WORK INSTRUCTIONS: Return the line that has "Viewport: 678px width, 678px height." and all lines below it through the last, exactly as they stand; omit pictures.

Saved entries:
○ ○ ○ ○ ○ ○ ○

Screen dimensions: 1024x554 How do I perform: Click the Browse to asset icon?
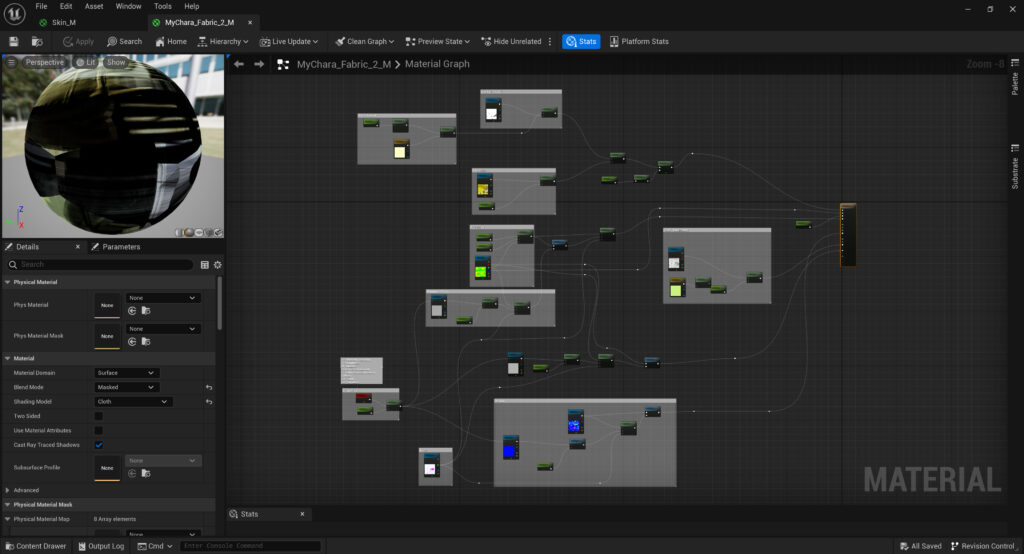(36, 41)
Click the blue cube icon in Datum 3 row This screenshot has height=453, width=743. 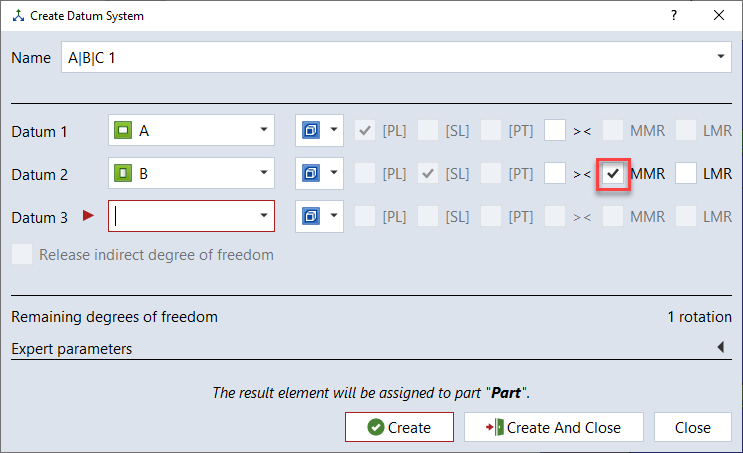coord(310,216)
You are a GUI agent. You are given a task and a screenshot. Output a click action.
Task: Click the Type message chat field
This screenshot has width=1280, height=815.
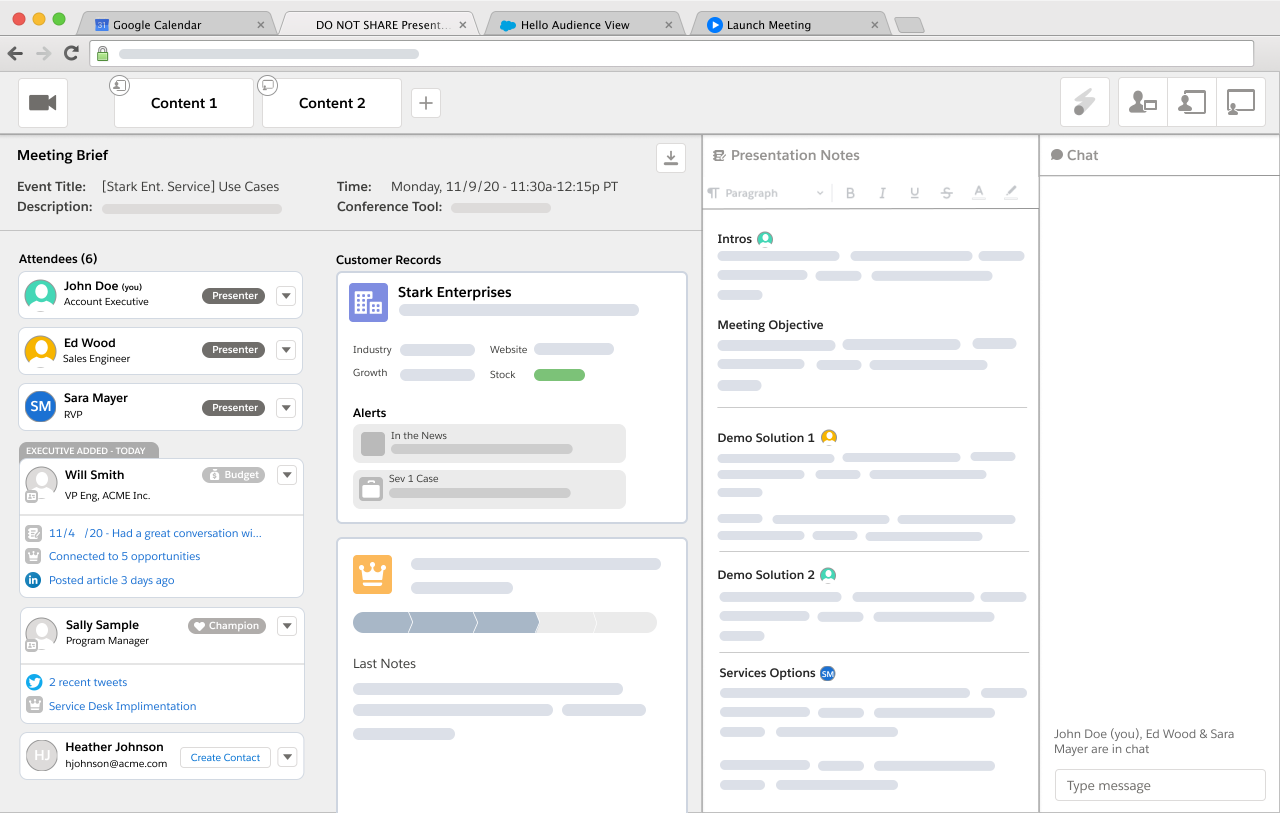pos(1160,786)
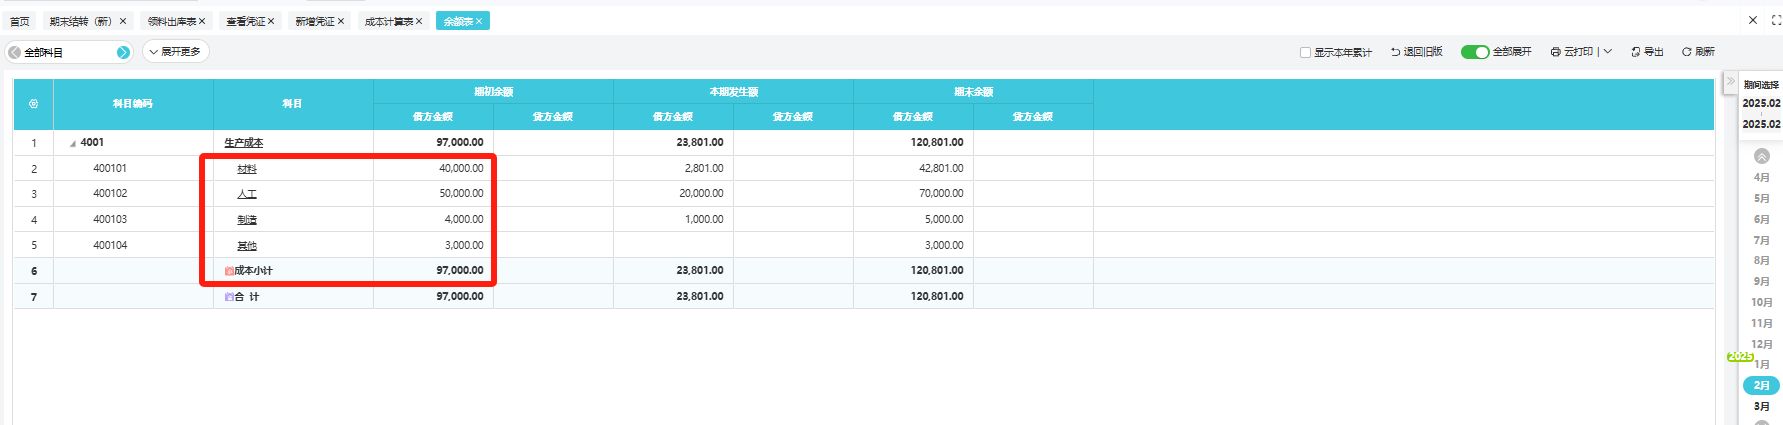Click the 导出 export icon button

pyautogui.click(x=1636, y=52)
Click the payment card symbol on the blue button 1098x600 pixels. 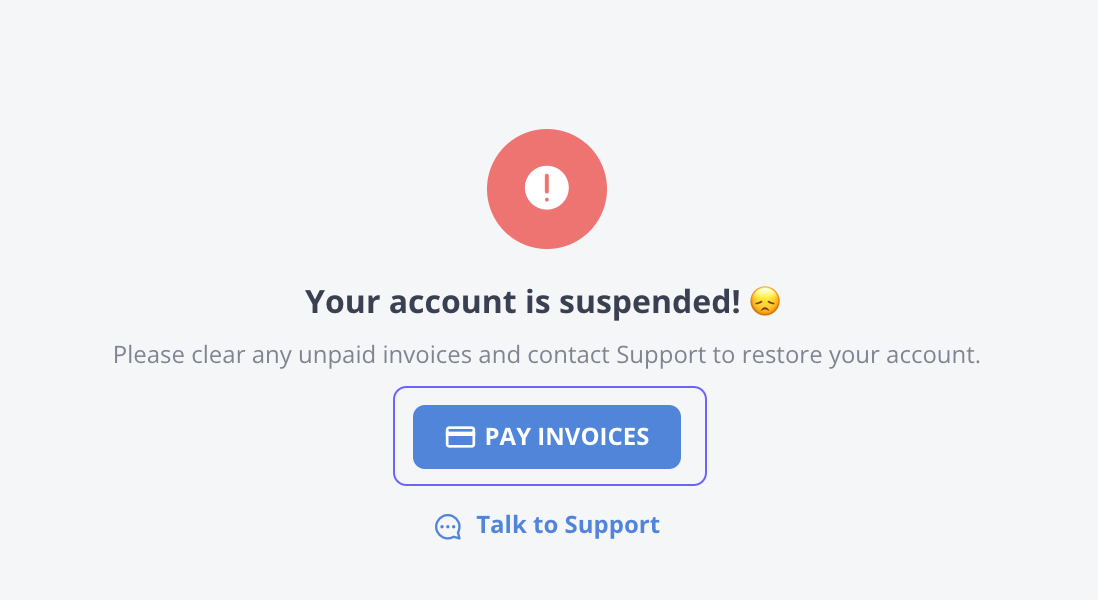point(460,436)
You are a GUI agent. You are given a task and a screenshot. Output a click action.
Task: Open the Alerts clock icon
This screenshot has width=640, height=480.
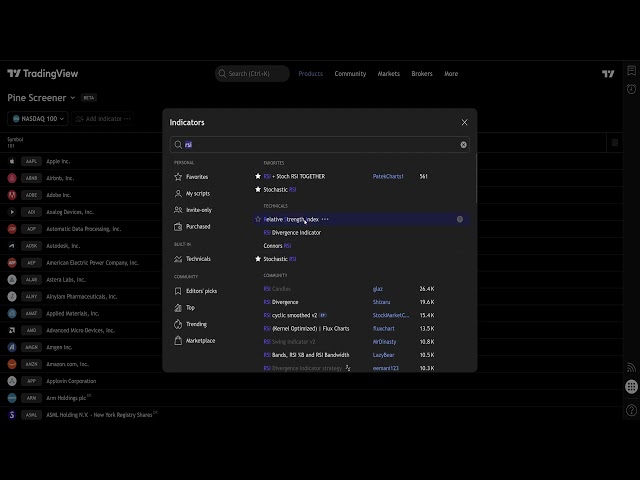coord(631,89)
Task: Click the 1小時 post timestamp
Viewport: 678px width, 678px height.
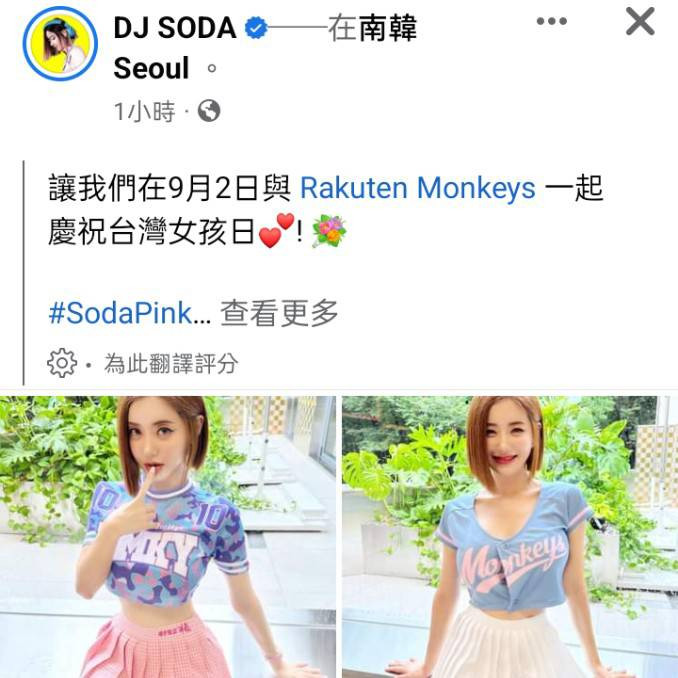Action: [x=144, y=112]
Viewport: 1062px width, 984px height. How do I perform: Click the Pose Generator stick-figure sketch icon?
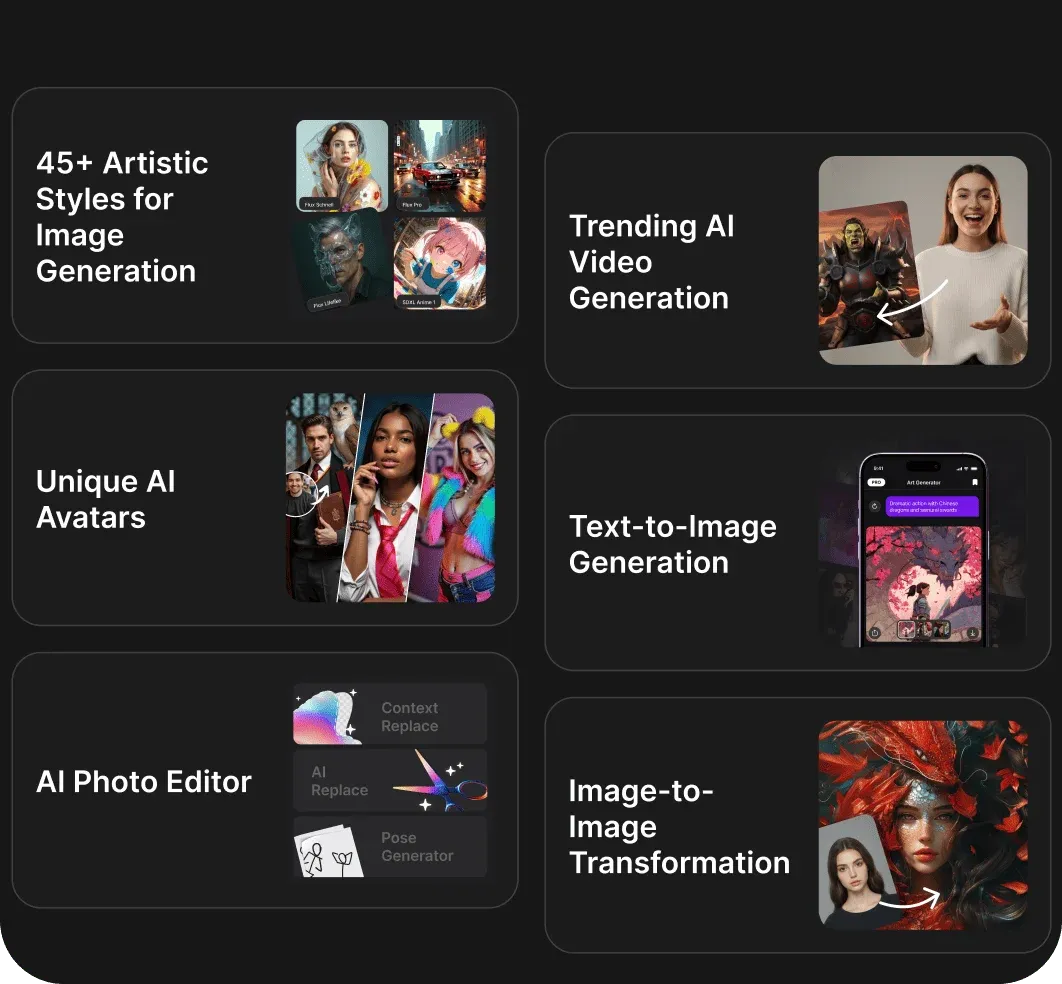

○ ○ ○ ○ ○ ○ ○

SOLVED EXERCISE:
Viewport: 678px width, 678px height.
Action: [x=144, y=112]
Viewport: 1062px width, 984px height. How do I perform: Click the Pose Generator stick-figure sketch icon?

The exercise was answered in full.